Vice-Chancellor of Ahmadu Bello University
- In office 1961–1966

Professor of Physics, University College, Ibadan
- In office 1952–1960

Professor of Physics, University of Malaya
- In office 1949–1952

Professor of Physics, Raffles College
- In office 1936–1949

Personal details
- Born: Norman Stanley Alexander 7 October 1907 Te Awamutu, New Zealand
- Died: 26 March 1997 (aged 89)

= Norman Alexander =

New Zealand physicist

Sir Norman Stanley Alexander (7 October 1907 – 26 March 1997) was a New Zealand physicist instrumental in the establishment of many Commonwealth universities, including Ahmadu Bello University in Nigeria, and the Universities of the West Indies, the South Pacific and Botswana, Lesotho and Swaziland. He was knighted in 1966.

==Early life==
Alexander was born in Te Awamutu, New Zealand. Alexander was one of eight children of farmers whose ancestors were immigrants from the United Kingdom and Denmark.

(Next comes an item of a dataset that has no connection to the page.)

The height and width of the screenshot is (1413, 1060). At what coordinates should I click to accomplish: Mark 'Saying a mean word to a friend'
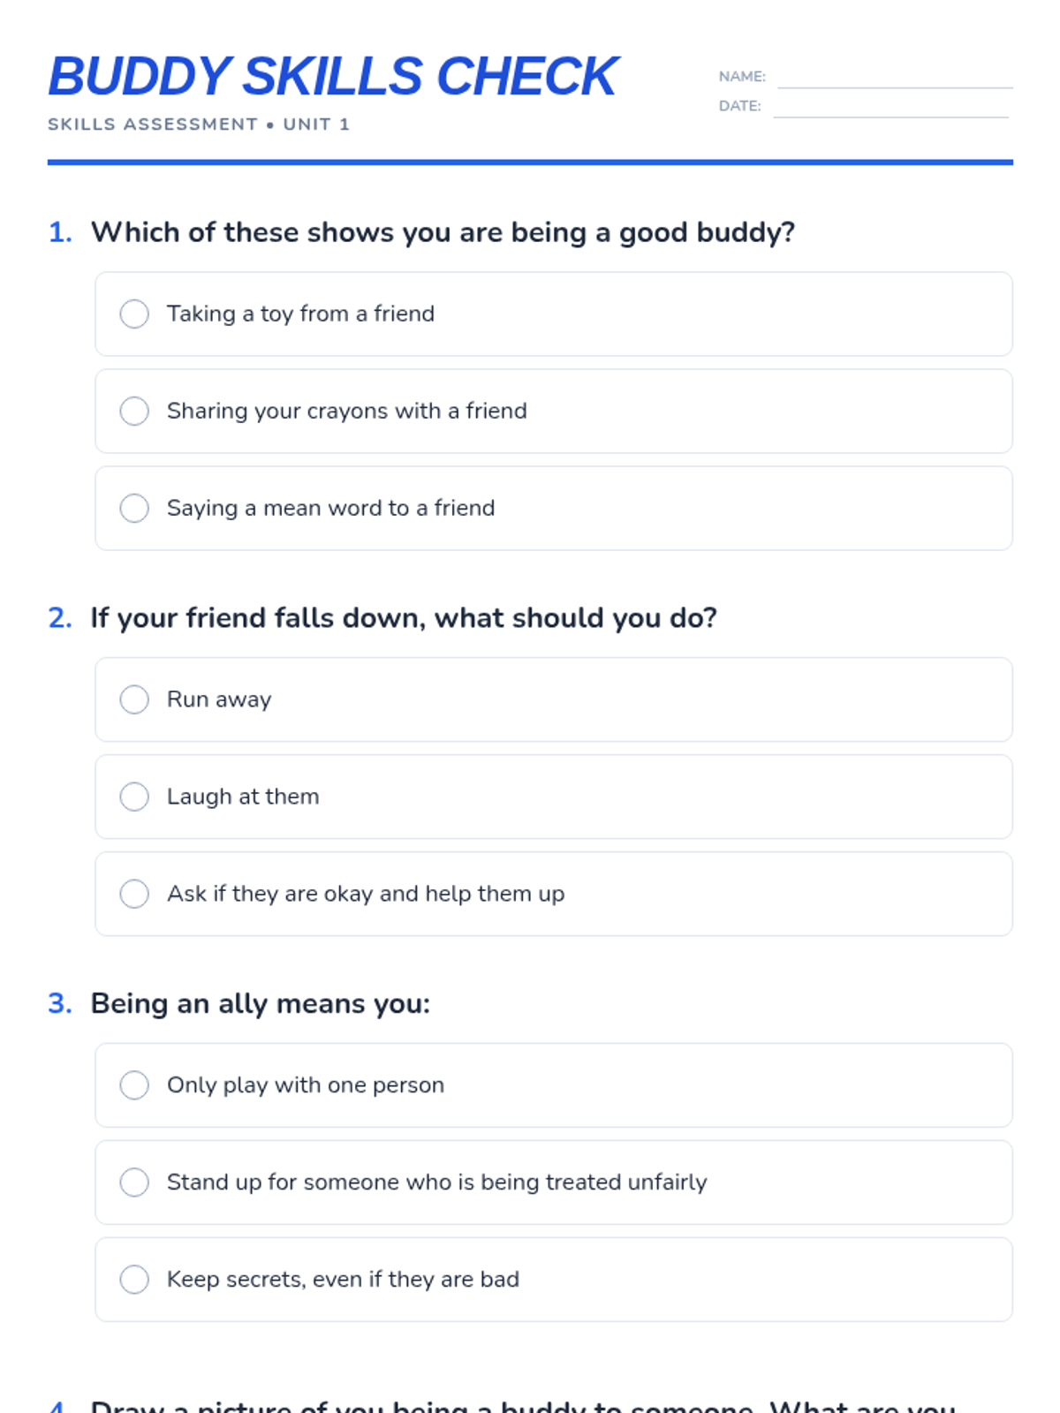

Alexander took his early education at Hamilton High School before moving to the University of Auckland to study physics, graduating with a Bachelor of Science with first class honours in 1927. In 1930, Alexander achieved a two-year scholarship to Trinity College, Cambridge to study physics at the Cavendish Laboratory with Ernest Rutherford.

==World War II==

He was imprisoned in Changi Prison in 1942, and word made its way to New Zealand that he had died, when he was in fact alive. Using his academic knowledge, Alexander helped to build a salt evaporation plant at Changi and a small industrial plant that fermented surgical spirit and other products for the prison hospital. After his release he eventually headed a New Zealand commission of investigation into abuses at Sime Road Internment Camp.

==Career summary==

- Physics lecturer at Auckland University College
- 1930 – won the Commonwealth scholarship to Trinity College, Cambridge.
- 1936–49 Professor of Physics, Raffles College, Singapore.
- 1949–52 Dean of Science, University of Malaya
- 1952–58 Professor of Physics and Vice-president, University College, Ibadan, Nigeria
- 1958–60 Professor of Engineering Physics, Middle East Technical University, Ankara, Turkey
- 1961–66 Vice Chancellor, Ahmadu Bello University, Nigeria
- 1966 University of the West Indies
- 1966–68 Vice Chancellor University of the South Pacific, Laucala Bay, Fiji
- 1970 – Advisor: UK Ministry of Overseas Development, Inter-University Council for Higher Education Overseas, London University School of Oriental and African Studies

==Personal life==
Alexander was married to noted meteorologist Frances Elizabeth Somerville Alexander née Caldwell and have three children William (1937), Mary (1939) and Bernice (1941).

==Awards and honours==
Alexander was promoted to Commander of the Order of the British Empire in the 1959 Birthday Honours, and was knighted in March 1966.